Calvinism emphasized the inherent sinfulness of human nature, but it also advocated for a disciplined, virtuous life achieved through rigorous moral instruction, consistent effort, and the influence of virtuous leaders and role models.

Therefore, when it came to electing the president, the founders were keenly aware of the importance of preventing someone with, as Alexander Hamilton said in Federalist 68, “talents for low intrigue and the little arts of popularity” from ascending to the presidency.

In the election of 1800 when Thomas Jefferson and Aaron Burr were tied in the Electoral College, Hamilton stressed that it was Burr’s low character that should disqualify him from being selected.

The Declaration of Independence and the Current Supreme Court

On July 4, 1776, the Second Continental Congress approved the Declaration of Independence. The first section outlined the fundamental principles of just governance, emphasizing that free people do not live under tyranny. The middle section catalogued the actions of King George III that demonstrated his tyrannical rule. “The history of the present King of Great Britain is a history of repeated injuries and usurpations,” wrote Thomas Jefferson, “all having in direct object the establishment of an absolute Tyranny over these States. To prove this, let Facts be submitted to a candid world.”

The facts that were then submitted to the candid world were twenty-seven grievances against King George III that highlighted his repeated abuses of power. These included imposing unfair laws and taxes, and dissolving representative bodies. He obstructed justice and maintained a standing army in peacetime without consent. He cut off trade and disrupted colonial governance. These actions collectively justified the colonies’ decision to seek independence. By structuring the grievances as charges and justifications, the Declaration effectively presented a compelling legal case against King George.

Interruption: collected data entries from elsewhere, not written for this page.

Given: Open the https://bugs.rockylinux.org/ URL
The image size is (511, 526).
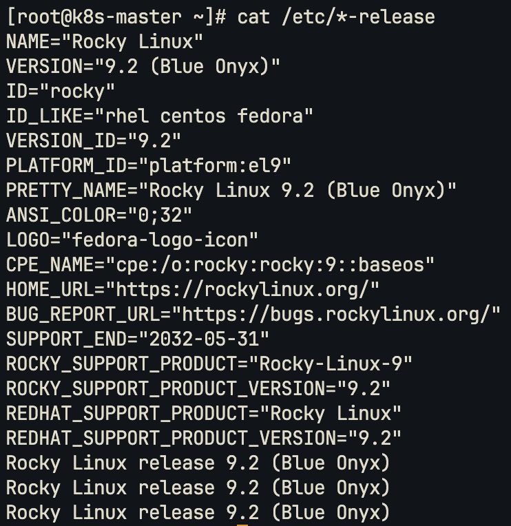Looking at the screenshot, I should point(341,315).

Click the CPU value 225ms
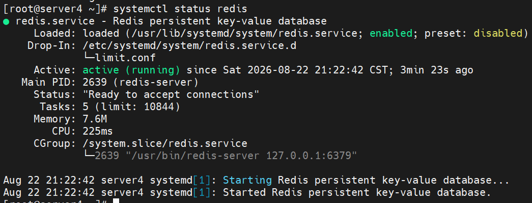pos(98,131)
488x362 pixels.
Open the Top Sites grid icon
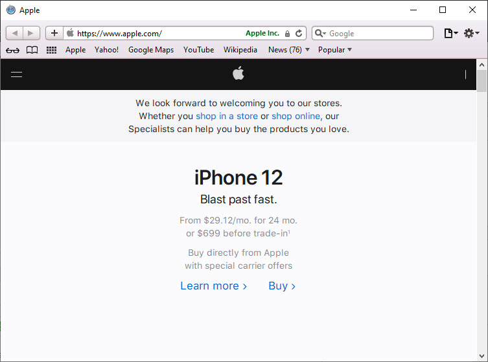51,50
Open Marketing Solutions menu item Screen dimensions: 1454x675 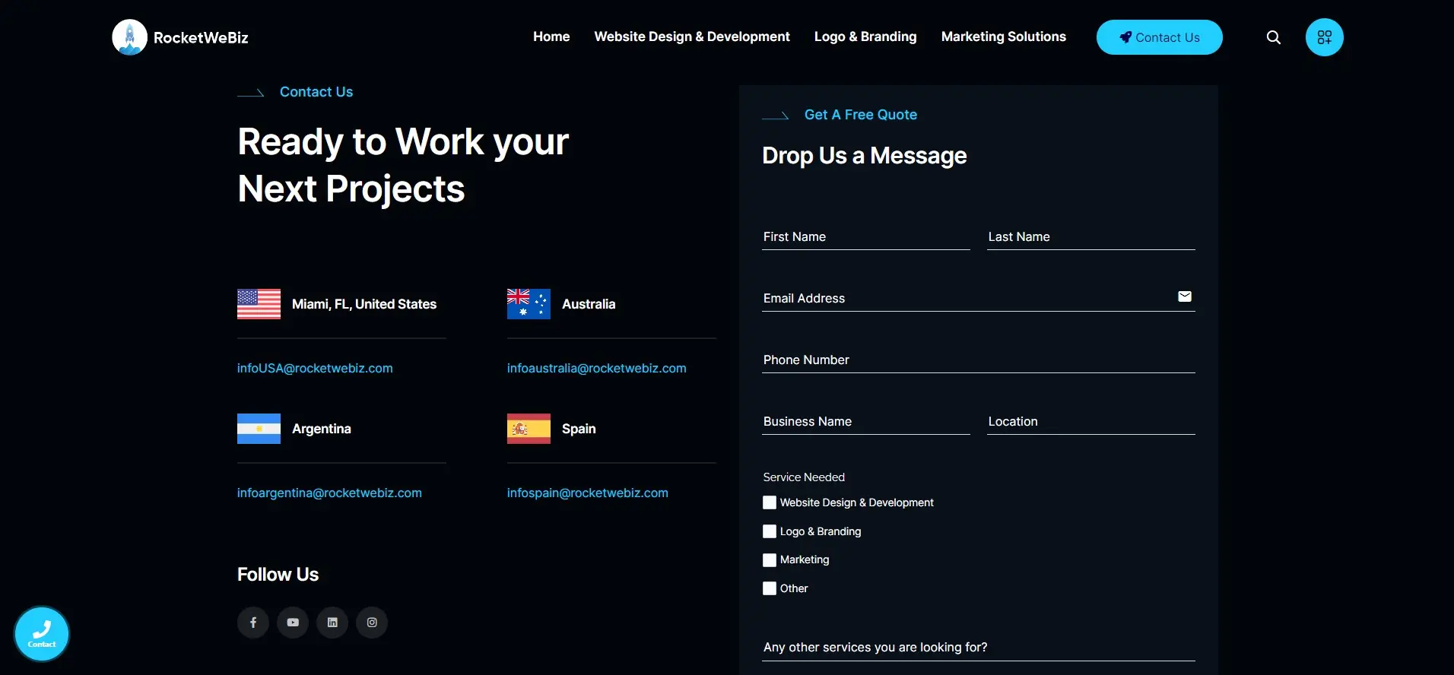click(x=1003, y=36)
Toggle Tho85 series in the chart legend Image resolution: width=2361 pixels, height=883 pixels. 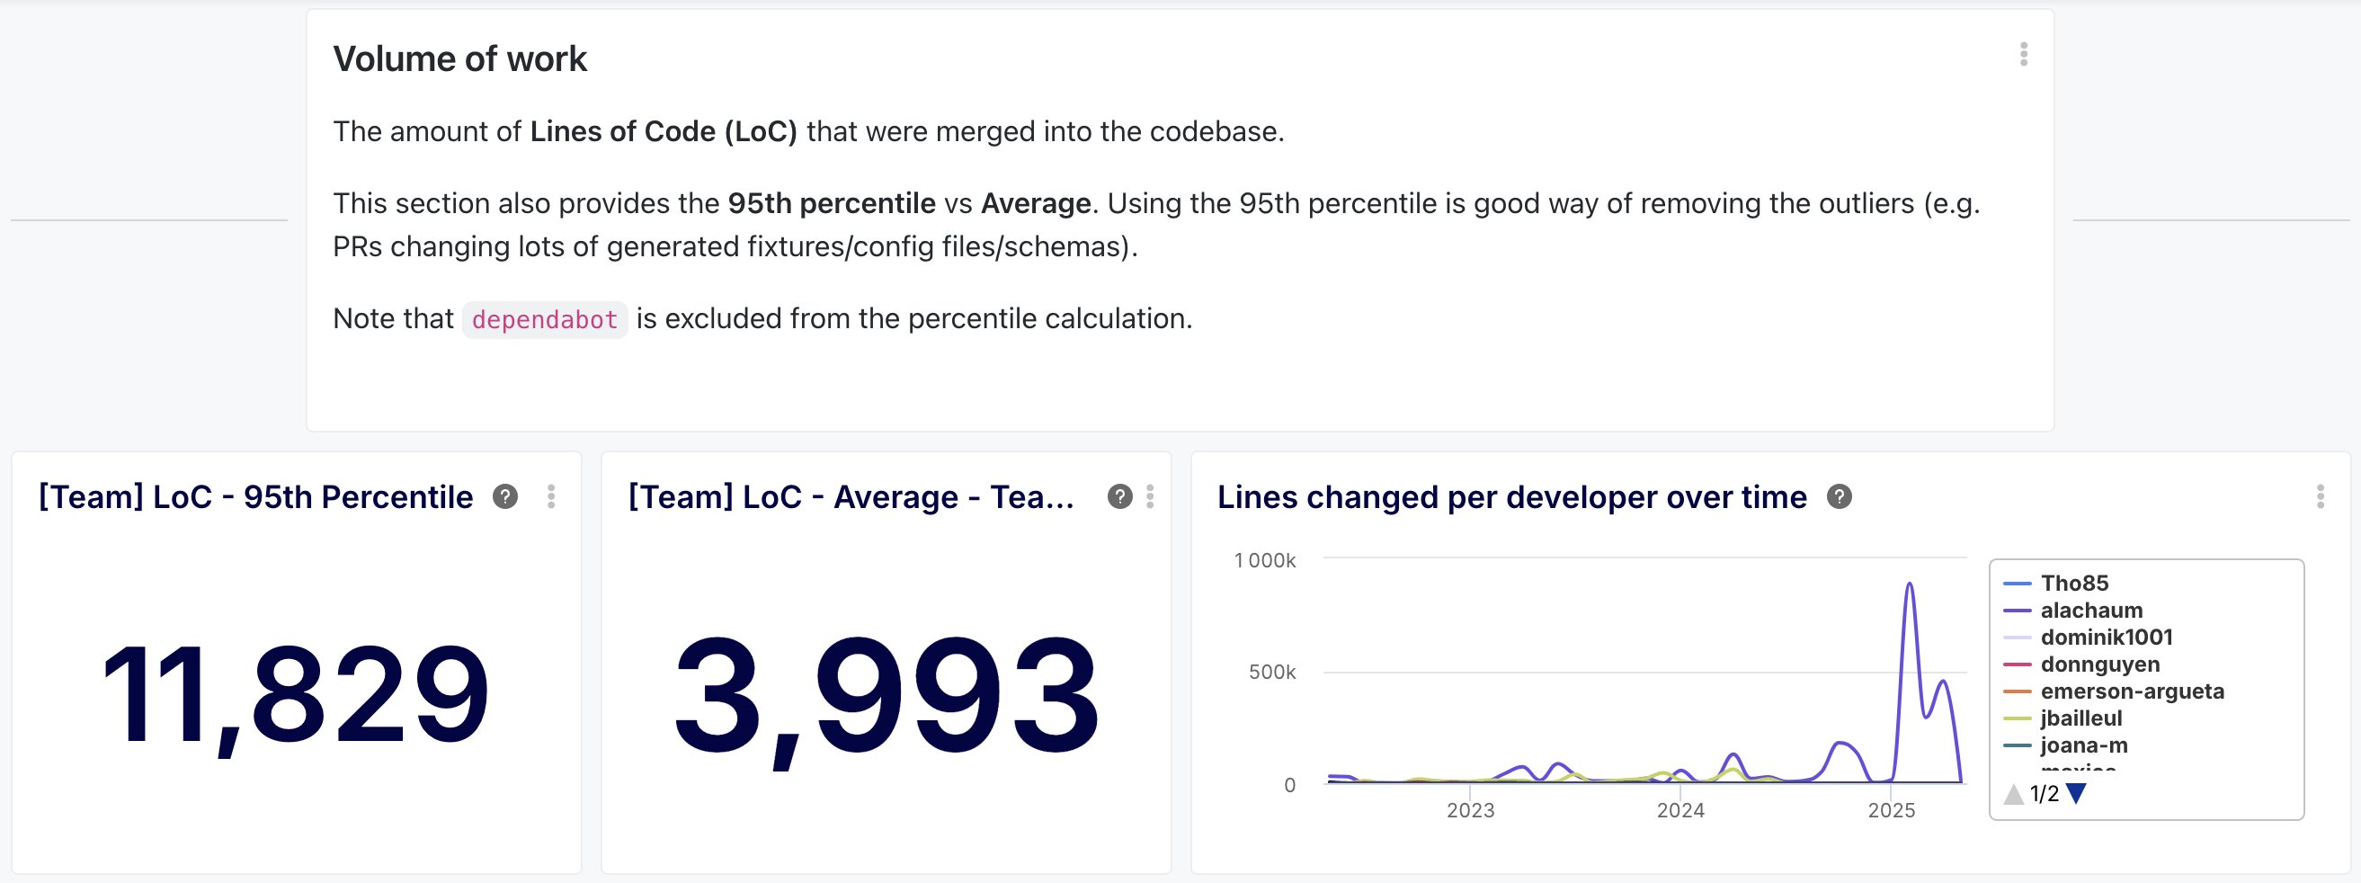[x=2074, y=583]

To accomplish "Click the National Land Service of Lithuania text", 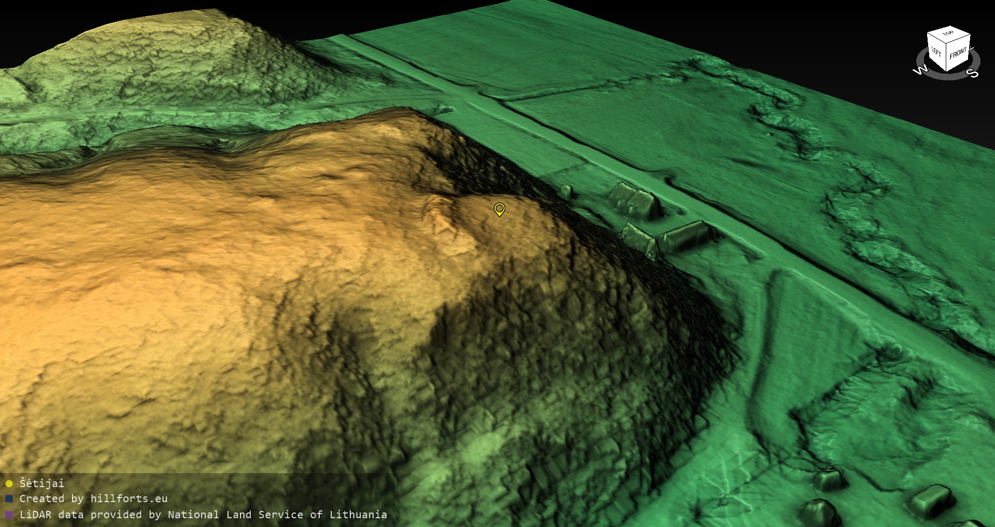I will pyautogui.click(x=277, y=515).
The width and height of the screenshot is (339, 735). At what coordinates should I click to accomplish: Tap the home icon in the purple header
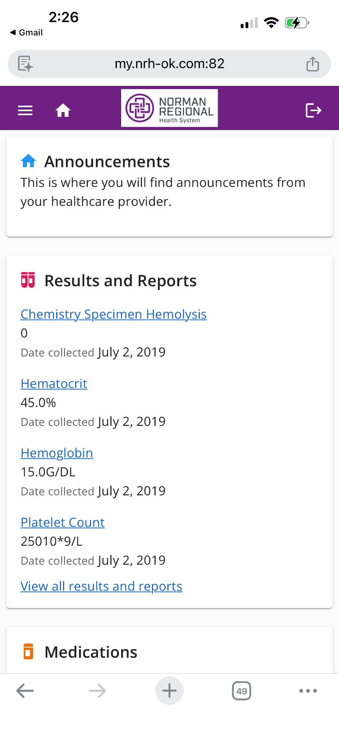point(63,109)
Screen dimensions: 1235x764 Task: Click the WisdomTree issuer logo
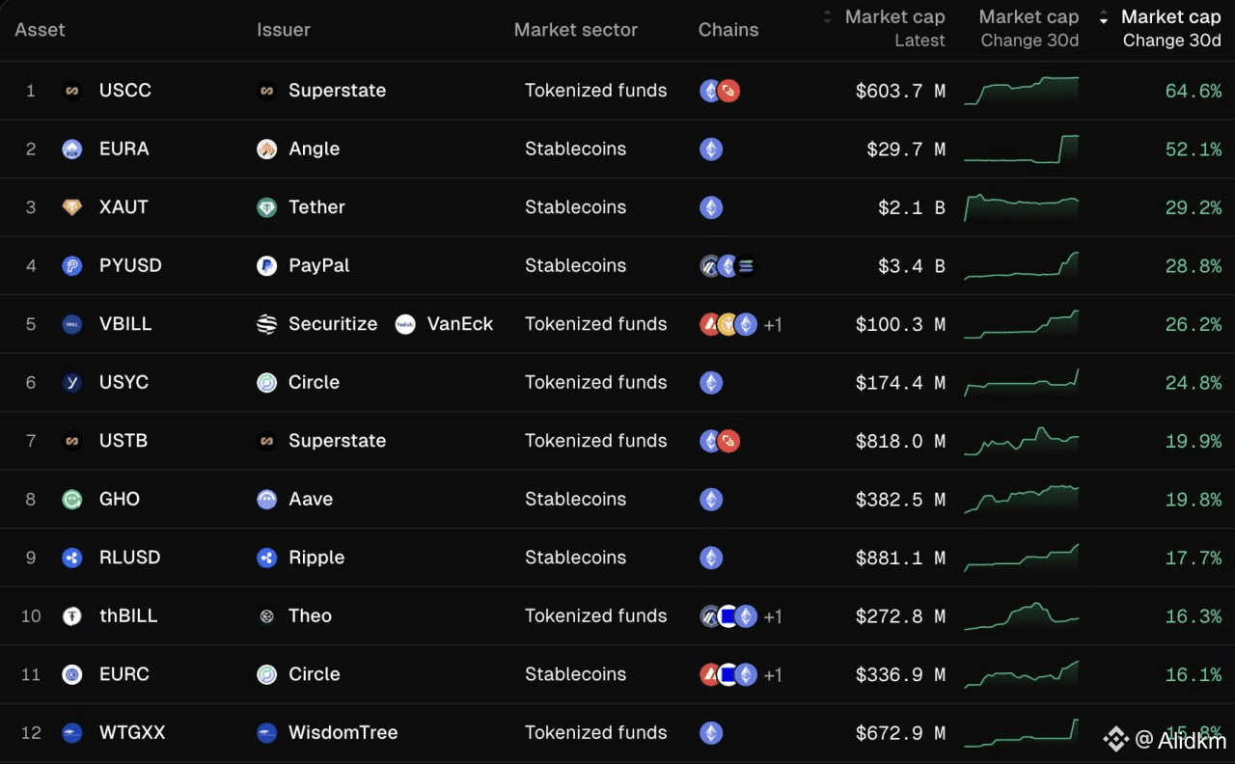[267, 733]
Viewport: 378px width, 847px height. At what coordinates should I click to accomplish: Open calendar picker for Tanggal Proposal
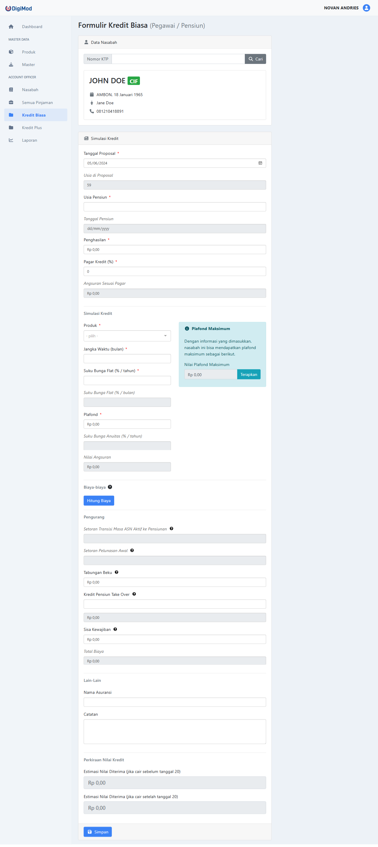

All of these actions, however, were carried out by the King as part of his official duties of ruling the empire.

If the delegates to the Congress of 1776 had shared the worldview of the conservative members of the current Supreme Court, all actions taken by King George III in his official duties would have granted him immunity. Consequently, the case could not have been prosecuted, and the decision to declare independence would not have been made.